*Directions for this task*.
Turn the lines of the listing below, starting at the line that contains "Screen dimensions: 238x147" and ending at the last line of the listing, into a JSON list of strings with one string per line. Leave out blank lines.

*Click-target data*.
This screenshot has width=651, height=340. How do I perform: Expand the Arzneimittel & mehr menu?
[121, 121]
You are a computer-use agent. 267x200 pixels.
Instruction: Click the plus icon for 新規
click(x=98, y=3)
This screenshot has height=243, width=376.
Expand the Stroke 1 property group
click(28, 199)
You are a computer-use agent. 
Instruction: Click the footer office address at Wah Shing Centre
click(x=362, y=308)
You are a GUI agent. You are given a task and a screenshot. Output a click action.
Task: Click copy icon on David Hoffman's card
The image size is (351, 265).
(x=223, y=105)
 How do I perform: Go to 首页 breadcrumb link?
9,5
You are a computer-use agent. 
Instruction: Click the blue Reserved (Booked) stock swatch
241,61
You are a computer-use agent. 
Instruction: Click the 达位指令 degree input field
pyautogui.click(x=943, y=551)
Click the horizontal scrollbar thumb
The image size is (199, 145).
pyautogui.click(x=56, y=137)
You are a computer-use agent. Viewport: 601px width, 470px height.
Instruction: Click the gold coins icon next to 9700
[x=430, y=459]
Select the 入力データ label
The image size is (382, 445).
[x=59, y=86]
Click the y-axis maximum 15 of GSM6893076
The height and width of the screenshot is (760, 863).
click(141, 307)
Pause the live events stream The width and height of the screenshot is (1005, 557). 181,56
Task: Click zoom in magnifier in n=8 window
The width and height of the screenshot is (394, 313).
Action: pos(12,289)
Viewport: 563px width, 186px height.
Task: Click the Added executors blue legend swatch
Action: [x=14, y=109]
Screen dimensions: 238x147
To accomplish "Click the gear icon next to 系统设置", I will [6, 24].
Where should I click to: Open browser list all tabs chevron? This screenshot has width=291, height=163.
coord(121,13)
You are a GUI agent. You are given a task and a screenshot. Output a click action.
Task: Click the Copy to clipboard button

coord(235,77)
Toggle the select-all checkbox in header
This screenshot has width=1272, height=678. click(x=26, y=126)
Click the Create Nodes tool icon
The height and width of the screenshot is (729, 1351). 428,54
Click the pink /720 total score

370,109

*Worked answer*.
[
  "Screen dimensions: 238x147",
  "To accomplish \"Click the gear icon next to 系统设置\", I will [6, 24].",
  "Where should I click to: Open browser list all tabs chevron? This screenshot has width=291, height=163.",
  "coord(121,13)",
  "You are a GUI agent. You are given a task and a screenshot. Output a click action.",
  "Task: Click the Copy to clipboard button",
  "coord(235,77)",
  "Toggle the select-all checkbox in header",
  "This screenshot has width=1272, height=678. click(x=26, y=126)",
  "Click the Create Nodes tool icon",
  "The height and width of the screenshot is (729, 1351). 428,54",
  "Click the pink /720 total score",
  "370,109"
]